54. The method of claim 53, further comprising increasing the dose of terlipressin from an initial dose to a modified dose after the initial 1 to 4 days of terlipressin administration.
55. The method of claim 54, wherein the initial dose is about 0.5 mg to about 1 mg terlipressin acetate and the modified dose is about 1 mg to about 2 mg terlipressin acetate.
56. A method of increasing survival of a patient having type 1 hepatorenal syndrome (HRS-1) and low mean arterial pressure (MAP), the method comprising:
administering an effective dose of about 0.5 mg to about 2 mg terlipressin acetate to a patient in need thereof about every 4 to 10 hours by intravenous (IV) bolus injection over about 1 to 5 minutes,
wherein the dose is sufficient to yield an increase in MAP and decrease in heart rate in the patient.
57. The method of claim 56, wherein the dose is further sufficient to yield an increase in the diastolic and systolic pressure.
58. The method of claim 56, wherein the estimated maximum effect for MAP for the dose is an increase of 16.2 mmHg.
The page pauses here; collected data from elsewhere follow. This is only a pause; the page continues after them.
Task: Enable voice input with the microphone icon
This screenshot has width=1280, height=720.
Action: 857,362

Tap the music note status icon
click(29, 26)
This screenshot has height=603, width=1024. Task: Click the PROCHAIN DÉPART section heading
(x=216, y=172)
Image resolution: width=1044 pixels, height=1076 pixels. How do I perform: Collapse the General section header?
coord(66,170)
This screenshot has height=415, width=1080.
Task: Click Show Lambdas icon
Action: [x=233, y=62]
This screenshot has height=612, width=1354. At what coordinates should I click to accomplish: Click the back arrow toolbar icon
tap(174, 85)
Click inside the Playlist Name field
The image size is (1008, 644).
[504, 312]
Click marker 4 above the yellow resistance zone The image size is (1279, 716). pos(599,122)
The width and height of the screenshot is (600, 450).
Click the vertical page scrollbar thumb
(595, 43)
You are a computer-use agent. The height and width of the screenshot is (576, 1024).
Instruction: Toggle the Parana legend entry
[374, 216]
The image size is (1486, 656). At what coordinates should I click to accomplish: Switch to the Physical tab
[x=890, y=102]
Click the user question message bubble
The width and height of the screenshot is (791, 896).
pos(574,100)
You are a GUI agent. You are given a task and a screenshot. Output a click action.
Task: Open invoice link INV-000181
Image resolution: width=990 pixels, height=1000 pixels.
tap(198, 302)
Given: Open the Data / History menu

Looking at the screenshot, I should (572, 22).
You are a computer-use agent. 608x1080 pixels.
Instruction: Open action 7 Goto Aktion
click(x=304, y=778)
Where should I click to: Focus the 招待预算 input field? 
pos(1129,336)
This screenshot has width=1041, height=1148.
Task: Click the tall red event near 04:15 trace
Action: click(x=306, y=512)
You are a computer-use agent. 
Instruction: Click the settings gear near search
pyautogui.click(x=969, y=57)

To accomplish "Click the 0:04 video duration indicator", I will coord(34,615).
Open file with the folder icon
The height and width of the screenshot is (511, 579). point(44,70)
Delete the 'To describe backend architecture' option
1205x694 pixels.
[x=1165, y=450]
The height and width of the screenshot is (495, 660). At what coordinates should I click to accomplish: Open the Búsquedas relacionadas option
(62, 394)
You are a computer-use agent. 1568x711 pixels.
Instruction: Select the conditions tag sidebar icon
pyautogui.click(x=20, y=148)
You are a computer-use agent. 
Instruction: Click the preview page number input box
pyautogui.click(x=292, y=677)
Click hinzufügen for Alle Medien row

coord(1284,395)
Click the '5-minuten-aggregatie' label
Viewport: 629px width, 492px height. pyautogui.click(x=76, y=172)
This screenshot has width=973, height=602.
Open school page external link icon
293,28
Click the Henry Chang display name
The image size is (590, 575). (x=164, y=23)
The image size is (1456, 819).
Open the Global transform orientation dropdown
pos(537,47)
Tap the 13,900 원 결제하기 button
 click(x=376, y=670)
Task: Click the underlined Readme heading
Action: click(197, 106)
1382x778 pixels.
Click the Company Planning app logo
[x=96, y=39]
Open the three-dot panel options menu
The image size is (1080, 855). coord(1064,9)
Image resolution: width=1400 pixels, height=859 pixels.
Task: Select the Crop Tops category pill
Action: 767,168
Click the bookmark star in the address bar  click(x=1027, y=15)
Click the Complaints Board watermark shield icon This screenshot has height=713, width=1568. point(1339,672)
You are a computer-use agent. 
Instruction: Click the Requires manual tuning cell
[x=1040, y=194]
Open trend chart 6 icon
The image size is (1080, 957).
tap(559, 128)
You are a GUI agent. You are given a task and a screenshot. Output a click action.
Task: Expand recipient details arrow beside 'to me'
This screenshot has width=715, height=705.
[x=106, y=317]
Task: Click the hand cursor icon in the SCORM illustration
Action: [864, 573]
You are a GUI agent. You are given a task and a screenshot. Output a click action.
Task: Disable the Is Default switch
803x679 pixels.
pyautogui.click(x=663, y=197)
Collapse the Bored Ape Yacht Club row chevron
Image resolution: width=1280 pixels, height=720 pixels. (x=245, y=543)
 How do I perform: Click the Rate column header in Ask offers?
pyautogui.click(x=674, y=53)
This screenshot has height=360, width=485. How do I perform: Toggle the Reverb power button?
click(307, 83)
59. The method of claim 56, wherein the estimated maximum effect for heart rate is a decrease of 10.6 beats/minute.
60. The method of claim 56, further comprising determining if the patient has a reduction in serum creatinine level during an initial 1 to 4 days of terlipressin acetate administration.
61. The method of claim 60, further comprising discontinuing administration of terlipressin acetate to the patient if the patient does not show a reduction in serum creatinine level during the initial 1 to 4 days of terlipressin acetate administration.
62. The method of claim 60, further comprising continuing administration of terlipressin acetate to the patient for an additional 3 to 12 days if the patient shows a reduction in serum creatinine level during the initial 1 to 4 days of terlipressin acetate administration.
63. The method of claim 62, further comprising increasing the dose of terlipressin acetate from an initial dose to a modified dose after the initial 1 to 4 days of terlipressin acetate administration.
64. The method of claim 63, wherein the initial dose is about 0.5 mg to about 1 mg terlipressin acetate and the modified dose is about 1 mg to about 2 mg terlipressin acetate.